→ WORK TASK:
Once the line containing "Given: Click the" is found in the entries below, reproduce it and every line after it, stopping at and including the line containing "Switch to the На печать tab"; reproduce nothing else, and keep each line exact.

[Stored items from a collection]
....................
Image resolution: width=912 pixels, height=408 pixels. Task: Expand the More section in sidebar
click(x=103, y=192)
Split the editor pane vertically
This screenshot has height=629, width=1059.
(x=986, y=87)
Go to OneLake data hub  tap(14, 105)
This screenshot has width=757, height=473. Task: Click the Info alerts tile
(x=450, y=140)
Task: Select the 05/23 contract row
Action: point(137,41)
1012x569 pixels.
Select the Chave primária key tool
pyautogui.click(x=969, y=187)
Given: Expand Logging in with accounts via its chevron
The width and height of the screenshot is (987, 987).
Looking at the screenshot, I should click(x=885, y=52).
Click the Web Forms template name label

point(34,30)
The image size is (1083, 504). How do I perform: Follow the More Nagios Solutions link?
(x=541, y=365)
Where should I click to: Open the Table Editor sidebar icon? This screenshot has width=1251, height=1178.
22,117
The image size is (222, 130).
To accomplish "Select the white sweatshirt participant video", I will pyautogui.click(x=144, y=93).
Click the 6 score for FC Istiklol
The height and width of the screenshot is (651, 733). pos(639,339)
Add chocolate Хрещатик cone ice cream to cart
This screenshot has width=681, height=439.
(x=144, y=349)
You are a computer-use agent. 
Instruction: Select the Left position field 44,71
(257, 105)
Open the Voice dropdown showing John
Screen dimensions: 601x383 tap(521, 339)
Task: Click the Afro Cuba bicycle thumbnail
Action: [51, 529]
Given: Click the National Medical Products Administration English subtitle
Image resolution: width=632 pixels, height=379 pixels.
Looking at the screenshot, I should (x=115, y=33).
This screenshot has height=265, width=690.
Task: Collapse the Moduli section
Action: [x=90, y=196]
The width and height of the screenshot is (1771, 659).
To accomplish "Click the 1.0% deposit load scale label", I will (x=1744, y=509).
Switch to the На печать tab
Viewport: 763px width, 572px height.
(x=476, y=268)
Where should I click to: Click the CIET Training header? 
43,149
....................
→ YOUR SOLUTION:
Given: Click the National Medical Products Administration English subtitle
Image resolution: width=632 pixels, height=379 pixels.
Looking at the screenshot, I should (x=115, y=33).
This screenshot has height=265, width=690.
Task: Collapse the Moduli section
Action: [x=90, y=196]
The width and height of the screenshot is (1771, 659).
To accomplish "Click the 1.0% deposit load scale label", I will (x=1744, y=509).
Switch to the На печать tab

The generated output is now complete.